Shared memory is not correctly used in kernels block

MasahiroKondo64929 · June 7, 2022, 12:25pm

When fixed size array is used inside the parallel loop with kernels directive,
it is not compiled as shared memory. As a results, the swap calculation fails and strange results is obtained in the simple program as follows;

define DIM 3
define N 10
const int W=3;

int main(int argc, char *argv){

double position[N][DIM];
for(int iP=0;iP<N;++iP){
position[iP][0]=iP/W;
position[iP][1]=iP%W;
position[iP][2]=0.0;
}

for(int iP=0;iP<N;++iP){
printf(“%d: %e %e %e\n”,iP,position[iP][0],position[iP][1],position[iP][2]);
}
printf(“\n”);

#pragma acc data copy(position[0:N][0:DIM])
{
#pragma acc kernels loop independent // compiler message: local memory used for previous (strange results)
// #pragma acc parallel loop independent // compiler message: sheared memory used for previous (sound results)
for(int iP=0;iP<N;++iP){
double previous[DIM];
#pragma acc loop seq
for(int iD=0;iD<DIM;++iD){
previous[iD]=position[iP][iD];
}
position[iP][0]=previous[1];
position[iP][1]=previous[2];
position[iP][2]=previous[0];
}
}

for(int iP=0;iP<N;++iP){
printf(“%d: %e %e %e\n”,iP,position[iP][0],position[iP][1],position[iP][2]);
}
printf(“\n”);

return 0;
}

MasahiroKondo64929 · June 7, 2022, 12:49pm

The program was tested with the compiler versions of 20.9, 22.1 and 22.5.
Version 20.9 was sound, but 22.1 and 22.5 yielded the strange results.
Sorry for missing compiler information.

MatColgrove · June 7, 2022, 3:59pm

Hi MasahiroKondo64929,

The compiler will attempt to include gang private arrays in shared memory. Though in the kernels case, the outer loop is scheduled using gangs and vectors, hence the “previous” array is private to a vector and stored in local memory. For “parallel”, only a gang parallelism is used and why it’s placed in shared memory.
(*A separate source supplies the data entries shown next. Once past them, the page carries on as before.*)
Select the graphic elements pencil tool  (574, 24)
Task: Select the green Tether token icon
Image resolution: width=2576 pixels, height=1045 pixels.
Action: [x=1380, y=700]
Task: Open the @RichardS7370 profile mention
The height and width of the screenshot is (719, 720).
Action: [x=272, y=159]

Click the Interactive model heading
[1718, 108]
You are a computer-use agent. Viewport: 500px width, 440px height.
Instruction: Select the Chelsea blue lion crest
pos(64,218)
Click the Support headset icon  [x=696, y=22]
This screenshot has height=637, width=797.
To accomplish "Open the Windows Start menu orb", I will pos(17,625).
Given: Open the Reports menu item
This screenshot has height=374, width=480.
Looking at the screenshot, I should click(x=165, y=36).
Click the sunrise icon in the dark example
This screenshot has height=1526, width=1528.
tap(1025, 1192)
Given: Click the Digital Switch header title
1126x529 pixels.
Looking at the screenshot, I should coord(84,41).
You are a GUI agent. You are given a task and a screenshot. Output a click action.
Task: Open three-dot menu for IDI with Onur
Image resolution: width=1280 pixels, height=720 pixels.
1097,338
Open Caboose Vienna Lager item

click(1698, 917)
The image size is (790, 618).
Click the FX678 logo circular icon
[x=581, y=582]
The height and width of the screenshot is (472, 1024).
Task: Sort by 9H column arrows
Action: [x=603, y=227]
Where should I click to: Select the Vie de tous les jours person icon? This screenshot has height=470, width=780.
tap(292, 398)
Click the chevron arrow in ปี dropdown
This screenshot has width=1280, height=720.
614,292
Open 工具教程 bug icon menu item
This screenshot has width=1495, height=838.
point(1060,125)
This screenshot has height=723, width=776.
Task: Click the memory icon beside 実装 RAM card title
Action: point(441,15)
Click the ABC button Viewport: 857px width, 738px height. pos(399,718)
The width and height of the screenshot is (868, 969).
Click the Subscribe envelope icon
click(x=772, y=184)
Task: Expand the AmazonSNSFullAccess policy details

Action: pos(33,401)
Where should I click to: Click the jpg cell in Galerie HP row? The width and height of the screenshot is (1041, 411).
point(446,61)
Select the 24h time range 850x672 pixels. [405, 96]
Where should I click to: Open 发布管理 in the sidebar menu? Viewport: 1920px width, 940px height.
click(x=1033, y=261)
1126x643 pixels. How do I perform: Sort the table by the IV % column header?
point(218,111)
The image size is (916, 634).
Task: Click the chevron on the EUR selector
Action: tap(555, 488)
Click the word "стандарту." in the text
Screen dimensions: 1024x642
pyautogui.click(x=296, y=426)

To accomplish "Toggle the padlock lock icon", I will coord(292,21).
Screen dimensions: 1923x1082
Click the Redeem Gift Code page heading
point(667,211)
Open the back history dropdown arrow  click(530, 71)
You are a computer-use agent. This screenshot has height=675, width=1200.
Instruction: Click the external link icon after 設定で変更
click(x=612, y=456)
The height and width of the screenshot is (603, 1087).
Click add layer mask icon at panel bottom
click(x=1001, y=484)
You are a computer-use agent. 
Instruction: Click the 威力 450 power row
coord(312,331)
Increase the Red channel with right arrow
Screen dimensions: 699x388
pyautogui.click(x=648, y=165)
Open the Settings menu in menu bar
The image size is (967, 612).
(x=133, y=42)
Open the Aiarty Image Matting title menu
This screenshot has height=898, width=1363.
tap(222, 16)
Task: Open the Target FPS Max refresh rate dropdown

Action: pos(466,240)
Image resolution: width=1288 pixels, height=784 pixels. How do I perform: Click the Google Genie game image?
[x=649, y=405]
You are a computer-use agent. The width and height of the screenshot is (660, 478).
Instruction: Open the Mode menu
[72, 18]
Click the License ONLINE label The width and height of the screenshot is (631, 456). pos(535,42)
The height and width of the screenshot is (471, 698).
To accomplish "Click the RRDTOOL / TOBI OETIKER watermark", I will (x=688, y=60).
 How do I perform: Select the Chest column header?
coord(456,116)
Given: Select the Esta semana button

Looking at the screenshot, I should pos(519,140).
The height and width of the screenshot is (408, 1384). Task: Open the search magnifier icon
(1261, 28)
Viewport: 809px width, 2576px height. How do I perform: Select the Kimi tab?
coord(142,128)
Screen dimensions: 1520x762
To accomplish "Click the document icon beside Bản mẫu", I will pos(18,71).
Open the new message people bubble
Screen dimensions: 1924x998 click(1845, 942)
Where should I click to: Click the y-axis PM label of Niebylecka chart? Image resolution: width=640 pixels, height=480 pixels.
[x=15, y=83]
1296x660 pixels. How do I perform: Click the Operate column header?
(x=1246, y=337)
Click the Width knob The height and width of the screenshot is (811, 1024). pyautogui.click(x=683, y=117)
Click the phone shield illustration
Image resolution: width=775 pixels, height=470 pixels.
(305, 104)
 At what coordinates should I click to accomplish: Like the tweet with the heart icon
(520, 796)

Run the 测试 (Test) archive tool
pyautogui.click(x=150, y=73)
If you make the inner loop use “vector” instead of “seq”, or add “gang” to the outer loop schedule, then shared memory will be used.

Example:

% nvc -acc -Minfo=accel test.c
main:
     23, Generating copy(position[:][:]) [if not already present]
     26, Loop is parallelizable
         Generating NVIDIA GPU code
         26, #pragma acc loop gang /* blockIdx.x */
         29, #pragma acc loop vector(32) /* threadIdx.x */
     26, CUDA shared memory used for previous
     29, Loop is parallelizable

Now it may not make sense to parallelize the inner loop given the loop trip count is only 3, but hopefully this illustrates what’s going on.

-Mat

MasahiroKondo64929 · June 8, 2022, 12:35am

Dear MatColgrove

Thank you for the reply. I could understand what’s going on. But, as you pointed out, parallelizing the loop only for 3 element fixed array does not seem efficient. It seems that the only outer loop can be parallelized when the inner loop is manually expanded as;

#pragma acc kernels present(position[0:N][0:DIM])
#pragma acc loop independent
for(int iP=0;iP<N;++iP){
double previous0=position[iP][0];
double previous1=position[iP][1];
double previous2=position[iP][2];
position[iP][0]=previous1;
position[iP][1]=previous2;
position[iP][2]=previous0;
}

But, this is not convincing to me because such description had been acceptable for the older compiler version such as 20.9.
Is the manual expansion only the way for only parallelizing the outer loop in the current compilers, e.g. 22.1 and 22.5 ?

regards,

Masahiro Kondo

MatColgrove · June 8, 2022, 2:06pm

Sorry but I’m not clear on the question.

You can parallelize the inner loop in the first example, it’s just that given a warp has 32 threads, using only three of them with the remaining 29 idle, isn’t ideal.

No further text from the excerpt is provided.